There was further information I wished to obtain, and I did not blush to pluck it from Stoddard before I let him go that night. Olivia Gladys Armstrong lived in Cincinnati; her father was a wealthy physician at Walnut Hills. Stoddard knew the family, and I asked questions about them, their antecedents and place of residence that were not perhaps impertinent in view of the fact that I had never consciously set eyes on their daughter in my life. As I look back upon it now my information secured at that time, touching the history and social position of the Armstrongs of Walnut Hills, Cincinnati, seems excessive, but the curiosity which the Reverend Paul Stoddard satisfied with so little trouble to himself was of immediate interest and importance. As to the girl in gray I found him far more difficult. She was Marian Devereux; she was a niece of Sister Theresa; her home was in New York, with another aunt, her parents being dead; and she was a frequent visitor at St. Agatha's.

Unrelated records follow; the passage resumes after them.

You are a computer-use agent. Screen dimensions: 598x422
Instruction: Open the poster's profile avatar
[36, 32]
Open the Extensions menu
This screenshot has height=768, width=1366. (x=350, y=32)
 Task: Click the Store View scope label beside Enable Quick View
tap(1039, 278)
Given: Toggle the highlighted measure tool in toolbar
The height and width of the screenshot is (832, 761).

The wayward Olivia and she were on excellent terms, and when it seemed wisest for that vivacious youngster to retire from school at the mid-year recess Miss Devereux had accompanied her home, ostensibly for a visit, but really to break the force of the blow. It was a pretty story, and enhanced my already high opinion of Miss Devereux, while at the same time I admired the unknown Olivia Gladys none the less.
When Stoddard left me I dug out of a drawer my copy of John Marshall Glenarm's will and re-read it for the first time since Pickering gave it to me in New York. There was one provision to which I had not given a single thought, and when I had smoothed the thin type-written sheets upon the table in my room I read it over and over again, construing it in a new light with every reading.
Provided, further, that in the event of the marriage of said John Glenarm to the said Marian Devereux, or in the event of any promise or contract of marriage between said persons within five years from the date of said John Glenarm's acceptance of the provisions of this will, the whole estate shall become the property absolutely of St. Agatha's School at Annandale, Wabana County, Indiana, a corporation under the laws of said state.
"Bully for the old boy!" I muttered finally, folding the copy with something akin to reverence for my grandfather's shrewdness in closing so many doors upon his heirs. It required no lawyer to interpret this paragraph. If I could not secure his estate by settling at Glenarm for a year I was not to gain it by marrying the alternative heir. Here, clearly, was not one of those situations so often contrived by novelists, in which the luckless heir presumptive, cut off without a cent, weds the pretty cousin who gets the fortune and they live happily together ever afterward. John Marshall Glenarm had explicitly provided against any such frustration of his plans.